Task | Within the entries below, find the portion that opens with the line containing "Task: Click the E_ele column header" and closes with the line containing "Viewport: 1113px width, 1092px height.". Retype that portion exactly and only.

Supplied material |
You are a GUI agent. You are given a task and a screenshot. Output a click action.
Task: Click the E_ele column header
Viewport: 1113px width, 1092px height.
==
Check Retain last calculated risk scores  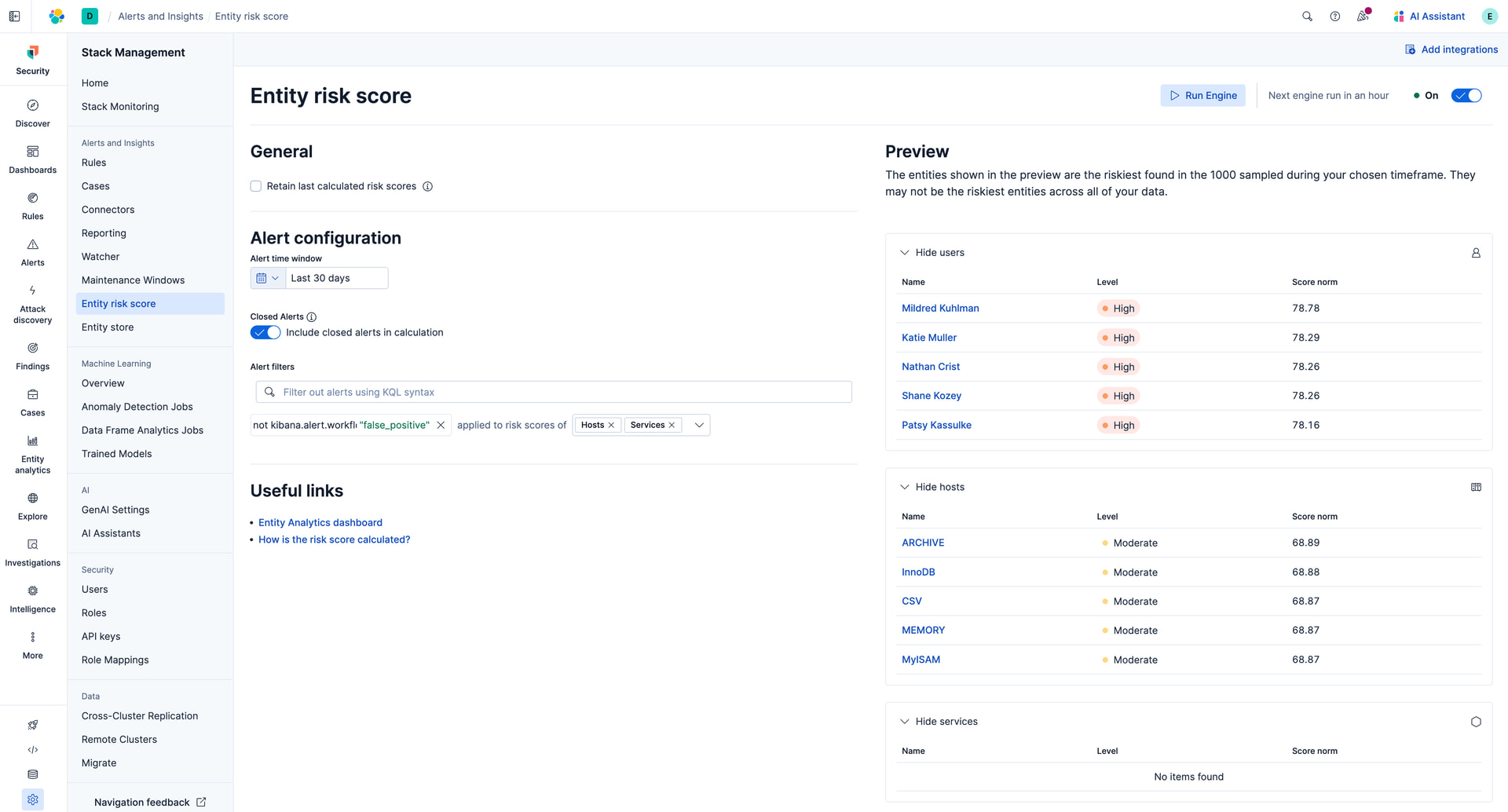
* * *
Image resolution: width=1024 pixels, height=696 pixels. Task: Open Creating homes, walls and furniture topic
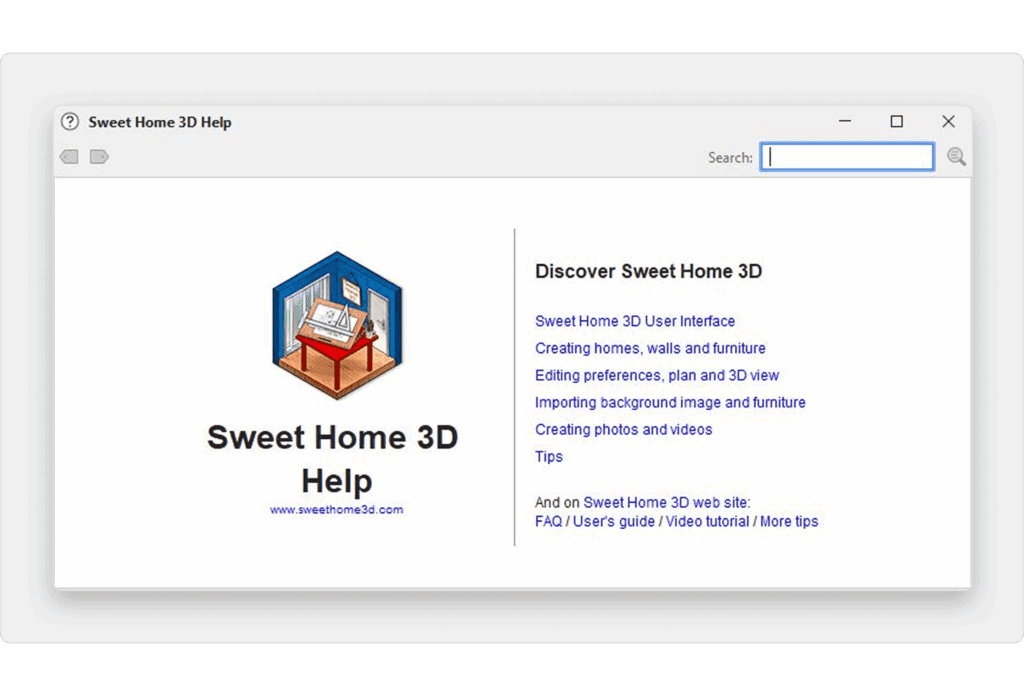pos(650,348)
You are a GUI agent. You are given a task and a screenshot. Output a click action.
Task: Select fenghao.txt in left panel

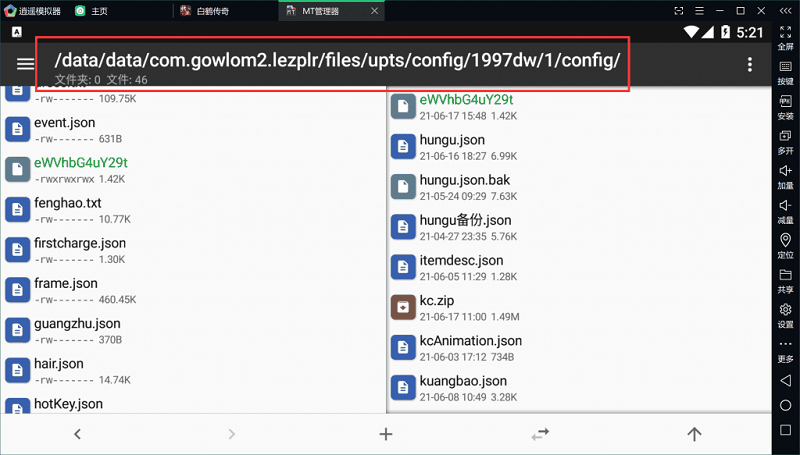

Written reply |
Task: Click the E_ele column header
Viewport: 1113px width, 1092px height.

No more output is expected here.